Asistimos, parece ser que también sin rubor, a ruedas de prensa sin preguntas, cuando no en “formato plasma”, que consolidan el periodismo de declaraciones como encaje de la profesión. Las cadenas abdican del periodismo de actualidad en formato reportaje: incluso en las televisiones públicas, los telenoticiarios copan la mitad del tiempo informativo. Canales de referencia como la CNN+ se dejaron languidecer… y morir. El minutaje de los telediarios más vistos se nutre de una extraña ecuación de los tres tercios: información matriz, miscelánea sociedad-sucesos, y el tándem deportes-el tiempo, exento ya para facilitar la inserción una publicidad que, para más de la mitad de la población consultada en el Barómetro, resta rigor e independencia.
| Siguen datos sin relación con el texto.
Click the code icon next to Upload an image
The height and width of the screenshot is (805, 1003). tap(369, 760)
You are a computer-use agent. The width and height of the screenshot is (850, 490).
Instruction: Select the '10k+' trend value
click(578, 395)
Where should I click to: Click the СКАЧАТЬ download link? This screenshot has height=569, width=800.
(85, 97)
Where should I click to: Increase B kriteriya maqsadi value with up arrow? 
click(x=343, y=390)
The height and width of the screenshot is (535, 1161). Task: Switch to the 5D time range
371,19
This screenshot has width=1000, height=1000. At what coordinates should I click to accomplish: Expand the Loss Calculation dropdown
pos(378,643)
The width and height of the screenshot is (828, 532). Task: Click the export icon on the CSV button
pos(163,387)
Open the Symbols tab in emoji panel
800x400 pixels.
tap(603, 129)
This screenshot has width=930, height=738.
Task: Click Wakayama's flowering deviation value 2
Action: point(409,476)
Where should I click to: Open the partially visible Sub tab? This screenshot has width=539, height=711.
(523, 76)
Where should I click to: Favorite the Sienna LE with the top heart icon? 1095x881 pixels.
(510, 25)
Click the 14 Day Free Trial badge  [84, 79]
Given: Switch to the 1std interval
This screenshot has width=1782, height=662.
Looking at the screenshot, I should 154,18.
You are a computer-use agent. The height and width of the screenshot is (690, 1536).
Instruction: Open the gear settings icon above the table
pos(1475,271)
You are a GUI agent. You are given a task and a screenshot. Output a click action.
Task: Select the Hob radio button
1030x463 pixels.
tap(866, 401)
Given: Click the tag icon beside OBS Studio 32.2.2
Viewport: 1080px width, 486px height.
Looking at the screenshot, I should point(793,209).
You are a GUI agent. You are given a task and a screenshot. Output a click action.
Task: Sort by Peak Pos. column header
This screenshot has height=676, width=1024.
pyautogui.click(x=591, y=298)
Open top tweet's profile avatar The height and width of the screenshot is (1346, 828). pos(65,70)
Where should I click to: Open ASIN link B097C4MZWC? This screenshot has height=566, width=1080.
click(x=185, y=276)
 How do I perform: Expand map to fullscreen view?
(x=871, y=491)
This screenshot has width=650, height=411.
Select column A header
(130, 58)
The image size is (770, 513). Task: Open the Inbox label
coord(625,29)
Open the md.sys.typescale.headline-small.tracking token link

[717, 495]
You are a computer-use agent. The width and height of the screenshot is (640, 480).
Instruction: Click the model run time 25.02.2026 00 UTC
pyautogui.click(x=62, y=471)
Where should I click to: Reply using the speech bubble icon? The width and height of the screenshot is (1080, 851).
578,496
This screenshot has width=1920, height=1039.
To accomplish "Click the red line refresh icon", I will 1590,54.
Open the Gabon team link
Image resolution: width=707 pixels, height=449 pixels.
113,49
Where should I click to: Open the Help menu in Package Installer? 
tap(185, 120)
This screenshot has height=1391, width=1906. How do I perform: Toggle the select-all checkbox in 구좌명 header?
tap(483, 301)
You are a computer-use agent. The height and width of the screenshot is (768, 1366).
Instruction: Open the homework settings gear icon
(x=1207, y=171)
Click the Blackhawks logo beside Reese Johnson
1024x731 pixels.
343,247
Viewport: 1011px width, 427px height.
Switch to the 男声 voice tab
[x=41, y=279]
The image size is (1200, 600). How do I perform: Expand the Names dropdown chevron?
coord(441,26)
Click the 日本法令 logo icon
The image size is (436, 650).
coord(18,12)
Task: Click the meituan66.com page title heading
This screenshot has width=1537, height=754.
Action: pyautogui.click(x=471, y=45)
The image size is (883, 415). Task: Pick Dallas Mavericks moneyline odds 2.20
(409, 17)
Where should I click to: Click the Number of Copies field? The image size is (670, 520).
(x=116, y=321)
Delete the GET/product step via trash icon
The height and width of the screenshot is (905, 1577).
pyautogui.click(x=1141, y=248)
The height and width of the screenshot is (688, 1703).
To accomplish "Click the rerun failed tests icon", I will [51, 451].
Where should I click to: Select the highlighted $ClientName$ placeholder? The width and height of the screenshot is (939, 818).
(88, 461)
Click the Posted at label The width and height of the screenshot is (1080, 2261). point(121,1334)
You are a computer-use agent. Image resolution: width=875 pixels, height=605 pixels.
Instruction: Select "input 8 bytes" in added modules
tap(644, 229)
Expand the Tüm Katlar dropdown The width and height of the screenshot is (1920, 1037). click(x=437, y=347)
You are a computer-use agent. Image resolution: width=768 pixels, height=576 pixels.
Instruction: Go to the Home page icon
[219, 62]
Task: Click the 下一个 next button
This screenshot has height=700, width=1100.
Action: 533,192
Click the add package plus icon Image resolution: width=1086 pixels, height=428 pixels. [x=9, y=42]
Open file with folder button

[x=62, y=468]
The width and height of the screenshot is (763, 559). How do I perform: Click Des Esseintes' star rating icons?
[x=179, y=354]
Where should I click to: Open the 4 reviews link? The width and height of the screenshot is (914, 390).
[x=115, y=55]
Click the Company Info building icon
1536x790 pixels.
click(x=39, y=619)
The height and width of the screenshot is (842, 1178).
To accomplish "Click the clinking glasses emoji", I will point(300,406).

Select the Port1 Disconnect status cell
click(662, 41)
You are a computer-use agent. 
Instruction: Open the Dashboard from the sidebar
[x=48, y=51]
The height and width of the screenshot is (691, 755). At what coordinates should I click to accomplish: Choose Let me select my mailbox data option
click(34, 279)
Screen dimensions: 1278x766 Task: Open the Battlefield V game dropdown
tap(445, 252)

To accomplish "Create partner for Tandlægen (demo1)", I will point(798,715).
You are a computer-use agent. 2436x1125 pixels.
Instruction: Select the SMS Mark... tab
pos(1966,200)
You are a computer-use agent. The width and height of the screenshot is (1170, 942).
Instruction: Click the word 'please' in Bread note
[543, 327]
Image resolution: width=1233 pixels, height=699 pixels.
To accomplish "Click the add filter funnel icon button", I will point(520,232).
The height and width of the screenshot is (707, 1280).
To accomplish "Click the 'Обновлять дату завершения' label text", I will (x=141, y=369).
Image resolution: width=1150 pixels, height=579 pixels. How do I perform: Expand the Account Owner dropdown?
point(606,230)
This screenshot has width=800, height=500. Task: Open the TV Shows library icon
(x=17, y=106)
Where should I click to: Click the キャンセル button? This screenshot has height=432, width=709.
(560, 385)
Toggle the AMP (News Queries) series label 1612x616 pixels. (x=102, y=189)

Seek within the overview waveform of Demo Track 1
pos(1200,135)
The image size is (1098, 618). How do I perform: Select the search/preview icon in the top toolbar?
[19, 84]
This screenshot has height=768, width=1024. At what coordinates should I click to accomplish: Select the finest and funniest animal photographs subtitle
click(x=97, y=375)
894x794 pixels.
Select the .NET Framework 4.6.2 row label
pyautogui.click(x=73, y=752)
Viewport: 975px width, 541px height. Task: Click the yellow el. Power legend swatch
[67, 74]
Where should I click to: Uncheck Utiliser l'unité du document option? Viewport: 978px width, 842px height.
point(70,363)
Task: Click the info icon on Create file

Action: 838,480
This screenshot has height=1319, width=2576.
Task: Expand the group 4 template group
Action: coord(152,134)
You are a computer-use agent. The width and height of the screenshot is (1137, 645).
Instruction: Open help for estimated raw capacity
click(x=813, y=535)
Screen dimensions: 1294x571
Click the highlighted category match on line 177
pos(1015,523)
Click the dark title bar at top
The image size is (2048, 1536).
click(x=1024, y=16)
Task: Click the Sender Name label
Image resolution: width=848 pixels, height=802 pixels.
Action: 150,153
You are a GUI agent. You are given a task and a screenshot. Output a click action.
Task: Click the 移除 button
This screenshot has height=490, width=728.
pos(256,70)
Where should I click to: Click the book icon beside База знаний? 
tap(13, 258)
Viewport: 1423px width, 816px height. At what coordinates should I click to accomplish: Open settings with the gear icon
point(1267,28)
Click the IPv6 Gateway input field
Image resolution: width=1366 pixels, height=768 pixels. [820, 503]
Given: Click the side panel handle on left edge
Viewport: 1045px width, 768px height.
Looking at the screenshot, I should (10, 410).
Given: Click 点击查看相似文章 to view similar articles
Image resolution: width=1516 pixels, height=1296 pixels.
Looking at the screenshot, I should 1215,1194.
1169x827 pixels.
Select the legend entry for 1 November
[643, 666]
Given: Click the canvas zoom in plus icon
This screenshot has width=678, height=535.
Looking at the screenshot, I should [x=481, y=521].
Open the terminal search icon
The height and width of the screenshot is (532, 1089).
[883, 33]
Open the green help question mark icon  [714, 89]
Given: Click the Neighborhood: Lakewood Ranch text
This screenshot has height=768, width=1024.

Publicidad y patrocinio de nuevo formato que, frisando la legalidad, están colándose también en retransmisiones deportivas y concursos de cocina de amplia audiencia en la llamada “televisión pública sin publicidad”.
A salvo de islotes cada vez más dispersos, casi supervivientes, la información se puede convertir en un verdadero artículo de lujo y alejarse de ese servicio público, de ese “bien común” que, como la educación o la sanidad, constituye un pilar más de las sociedades democráticas. El derecho a recibir una información plural, veraz, es el seguro de una sociedad sin ataduras ni vasallajes, formada y crítica, reflexiva y libre. Como las escuelas o los hospitales, el derecho a la información de calidad no puede quedar sólo en el patrimonio de quienes puedan pagarla.